* _EXCERPT PROVIDED_
■ ■ ■ ■

Re: mlx4 missing completions (was Re: [PATCH-v2] ib_srpt: Initial SRP Target merge for v3.2-rc1)

2011-10-27 Thread Bart Van Assche
On Wed, Oct 26, 2011 at 10:06 PM, Roland Dreier rol...@purestorage.com wrote:
 On Wed, Oct 26, 2011 at 11:05 AM, Bart Van Assche bvanass...@acm.org wrote:
  Can I conclude from your reply that the last WQE event refers to the
  SRQ only and that it does not provide any information about the send
  queue associated with the same QP ?

 That is correct as I understand things.  The last WQE event was added
 to handle the fact that if you have a QP associated to an SRQ, you can't
 know how many receives have been taken from the SRQ and are in flight
 on the receive queue.  The IB spec is a bit vague on what last WQE
 actually means but based on the background, I believe it means that the
 last request on the receive queue has been processed, without saying
 anything about the send queue.

Are you sure about this ? There is a paragraph in the InfiniBand
Architecture Manual that can only be correct if last WQE refers to
both SRQ and send queue and not to the SRQ only. It is mentioned in
that manual that it is safe to reset the QP immediately after the last
WQE event has been received. A quote:

Note, for QPs that are associated with an SRQ, the Consumer should
take the QP through the Error State before invoking a Destroy QP or a
Modify QP to the Reset State. The Consumer may invoke the Destroy QP
without first performing a Modify QP to the Error State and waiting
for the Affiliated Asynchronous Last WQE Reached Event. However, if
the Consumer does not wait for the Affiliated Asynchronous Last WQE
Reached Event, then WQE and Data Segment leakage may occur. Therefore,
it is good programming practice to tear down a QP that is associated
with an SRQ by using the following process:
• Put the QP in the Error State;
• wait for the Affiliated Asynchronous Last WQE Reached Event;
• either:
• drain the CQ by invoking the Poll CQ verb and either wait for CQ to
be empty or the number of Poll CQ operations has exceeded CQ capacity
size; or
• post another WR that completes on the same CQ and wait for this WR
to return as a WC;
• and then invoke a Destroy QP or Reset QP.

■ ■ ■ ■

* _BRIEF 1_
In the thread on mlx4 missing completions, what does the quoted manual passage say may happen if the Consumer doesn't wait for the Affiliated Asynchronous Last WQE Reached Event?
* _BRIEF 2_
Reproduce the section of the mlx4 thread that opens with the words containing "Re: mlx4 missing" and closes with "the same QP ?".

* _SOURCE DATA_

■ ■ ■ ■

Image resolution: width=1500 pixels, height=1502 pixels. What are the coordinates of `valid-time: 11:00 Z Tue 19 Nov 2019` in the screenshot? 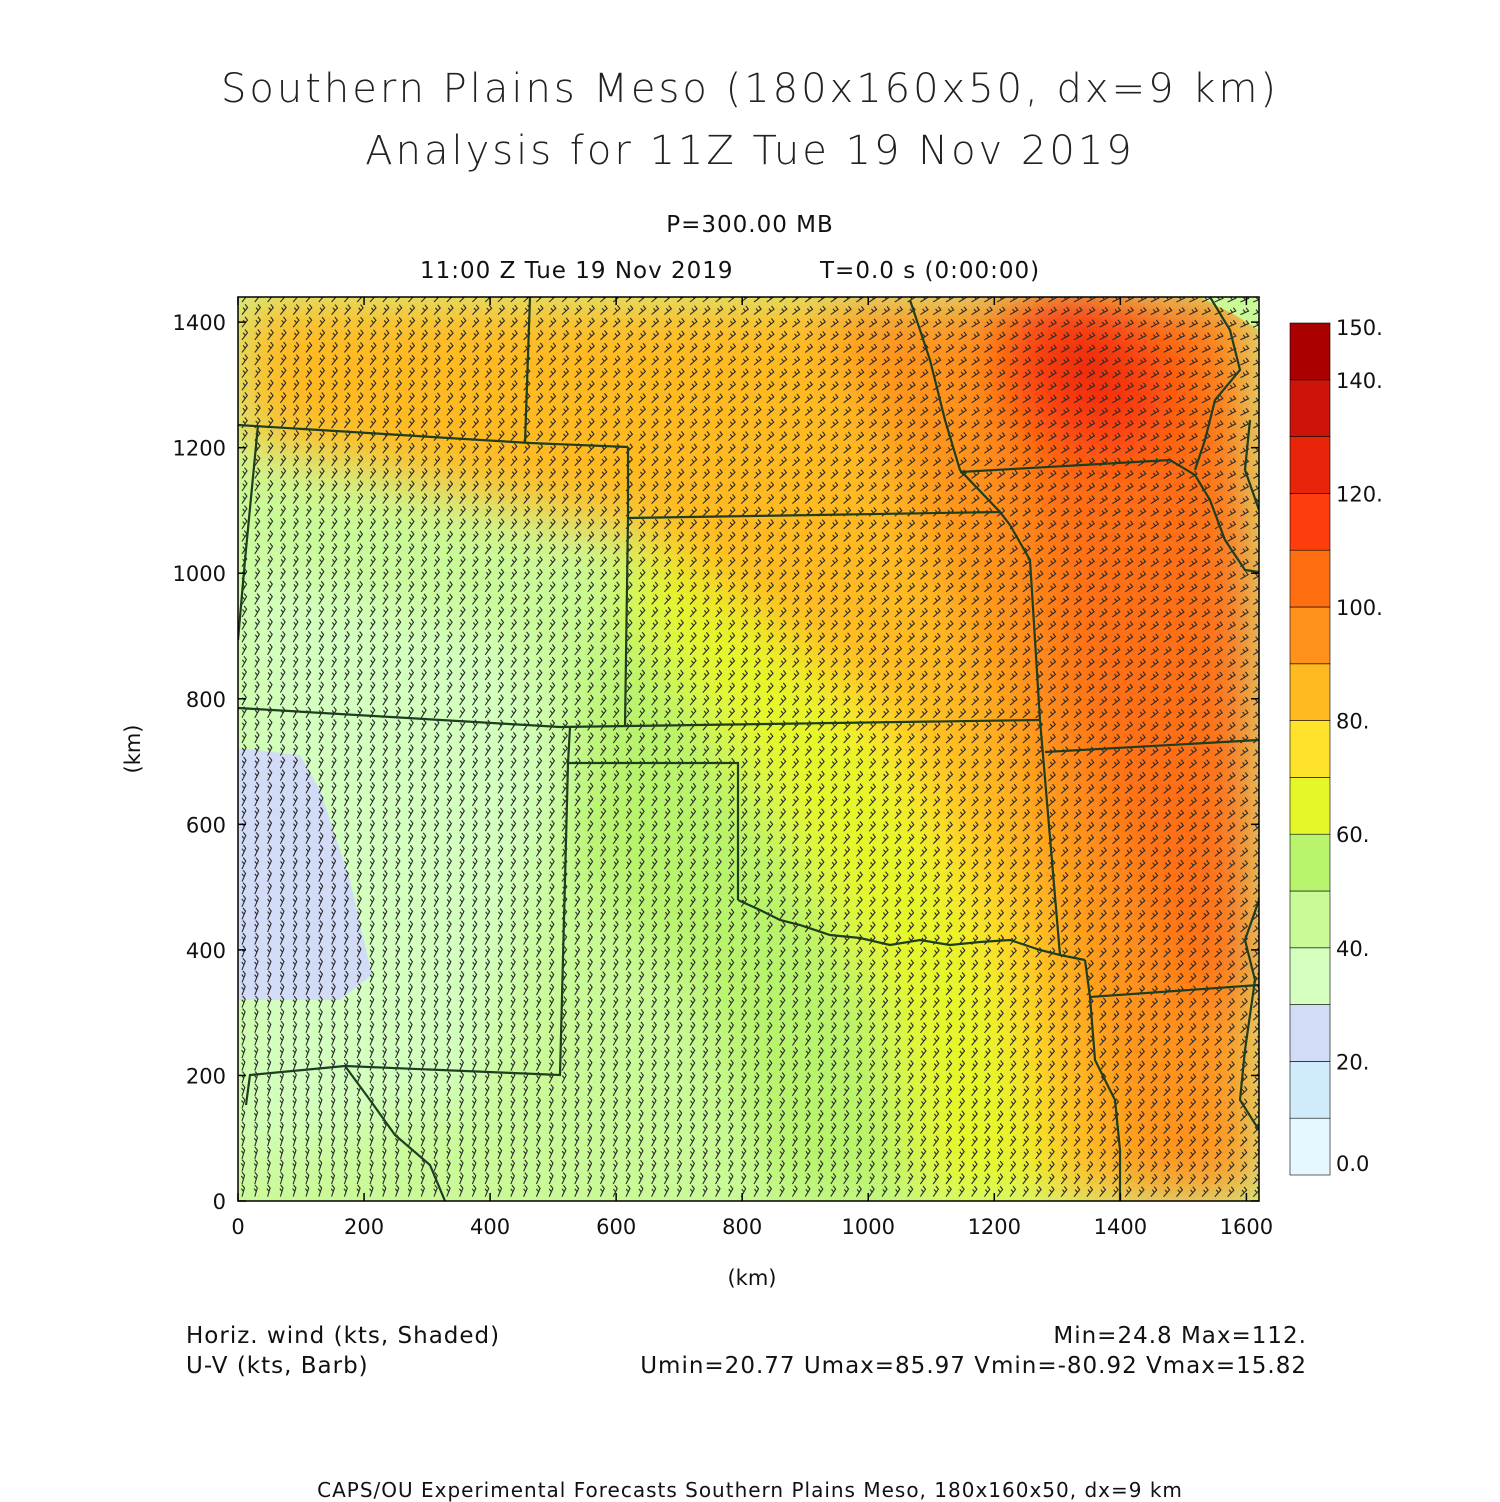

■ ■ ■ ■

* _WRITTEN REPLY 1_
WQE and Data Segment leakage may occur.

* _WRITTEN REPLY 2_
Re: mlx4 missing completions (was Re: [PATCH-v2] ib_srpt: Initial SRP Target merge for v3.2-rc1)

2011-10-27 Thread Bart Van Assche
On Wed, Oct 26, 2011 at 10:06 PM, Roland Dreier rol...@purestorage.com wrote:
 On Wed, Oct 26, 2011 at 11:05 AM, Bart Van Assche bvanass...@acm.org wrote:
  Can I conclude from your reply that the last WQE event refers to the
  SRQ only and that it does not provide any information about the send
  queue associated with the same QP ?